The exact title of a "termite" report is: "Wood Destroying Pest and Organisms Inspection Report".

In 1989, California State law mandated that all "termite" inspection reports follow the same reporting guidelines. This aids California home owners and consumers in the interpretation of these important inspection reports.

For the past 30+ years, the vast majority of all California real estate purchase contracts contained terminology as to who was going to pay for "actual" damage or infestations reported in termite reports and who was going to pay for "conditions deemed likely to cause" damage or infestations. The problem with this phraseology was that no one was able to properly interpret termite reports to determine which findings were "actual" damage and which were "deemed likely".

In 1989, the California Association of Realtors spearheaded a new law that mandated termite inspection companies to separate their findings into categories called "Section I and Section II findings. The actual law says that "if requested by the consumer", the termite company must separate his findings.

SECTION I findings are classified as "Active damage and infestation to wood by wood destroying organisms and pests". The "cause" of the damage is also classified as a Section I item.

SECTION II findings are classified as "Conditions deemed likely to lead to damage or infestation to wood by wood destroying organisms and pests if the condition is not corrected".

There are four (4) branches of pest control companies that are regulated by the Structural Pest Control Act under the authority of the Structural Pest Control Board and governed by the State dept. of Consumer Affairs :

Branch 1 : Fumigation companies These are companies that place rubberized tents over a house and inject lethal gasses for the eradication of drywood termites and wood destroying beetles.

Branch 2
: General pest companies These companies treat for household pests such as ants, spiders, cockroaches, mice, etc. All non-wood destroying pests.

Branch 3
: Termite inspection companies These companies inspect for wood destroying organisms and pests (fungus, termites and beetles). These are the companies typically involved in a home sale.

Branch 4
: Roof care companies These are the roof care companies that power wash wood shake roofs and treat with fungicides. Any company can hold licenses in multiple branches.



The qualifying manager in any company must hold an Operator's license, which requires four years of experience and extensive training.


Field Representatives are typically the inspectors or workers for the company. They must hang their licenses with an Operator. (This requirement is very similar to real estate licensees hanging their license with a Broker.)

◆ **Stated task 1**: In the text on termite reports, rewrite the paragraph beginning "For the past 30+ years" in no more than two sentences, keeping its main facts.
◆ **Stated task 2**:
Answer these questions from the text on termite reports, briefly:
(a) In what year did California law mandate that all termite inspection reports follow the same reporting guidelines?
(b) Which organization spearheaded the law requiring findings to be separated into Section I and Section II?
(c) How many years of experience does an Operator's license require?
◆ **Stated task 3**: Reproduce a passage from the text on termite reports word for word: begin at the words "Field Representatives are" and stop after "with a Broker.)".

◆ **Provided data**:
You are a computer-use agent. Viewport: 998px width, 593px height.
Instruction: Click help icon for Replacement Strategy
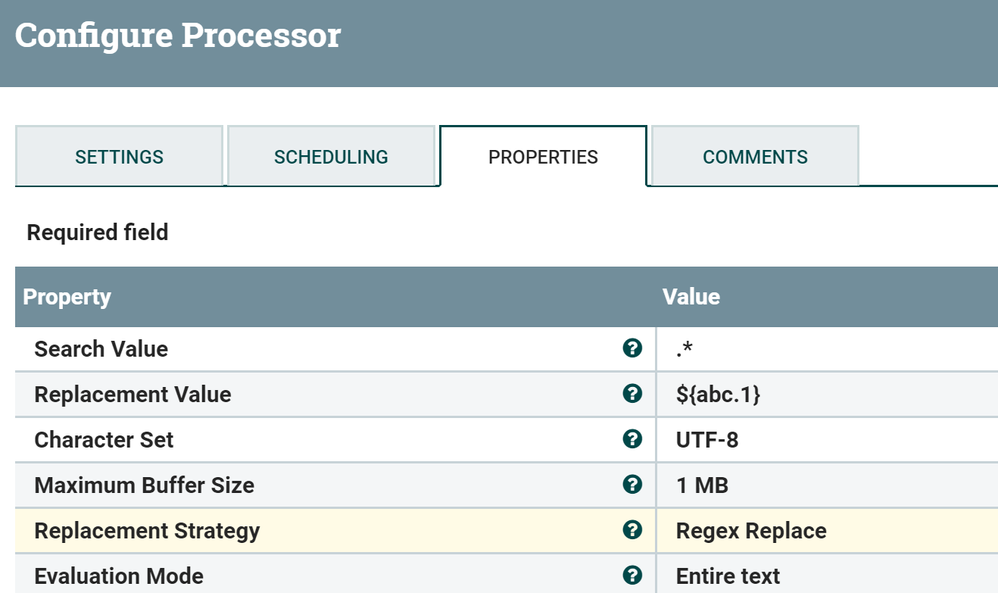pyautogui.click(x=632, y=530)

◆ **Response 1**: For more than 30 years, most California real estate purchase contracts stated who would pay for "actual" damage or infestations reported in termite reports and who would pay for "conditions deemed likely to cause" them. The problem was that no one could properly interpret the reports to tell which findings were "actual" damage and which were "deemed likely".

◆ **Response 2**:
(a) 1989
(b) The California Association of Realtors
(c) Four years

◆ **Response 3**:
Field Representatives are typically the inspectors or workers for the company. They must hang their licenses with an Operator. (This requirement is very similar to real estate licensees hanging their license with a Broker.)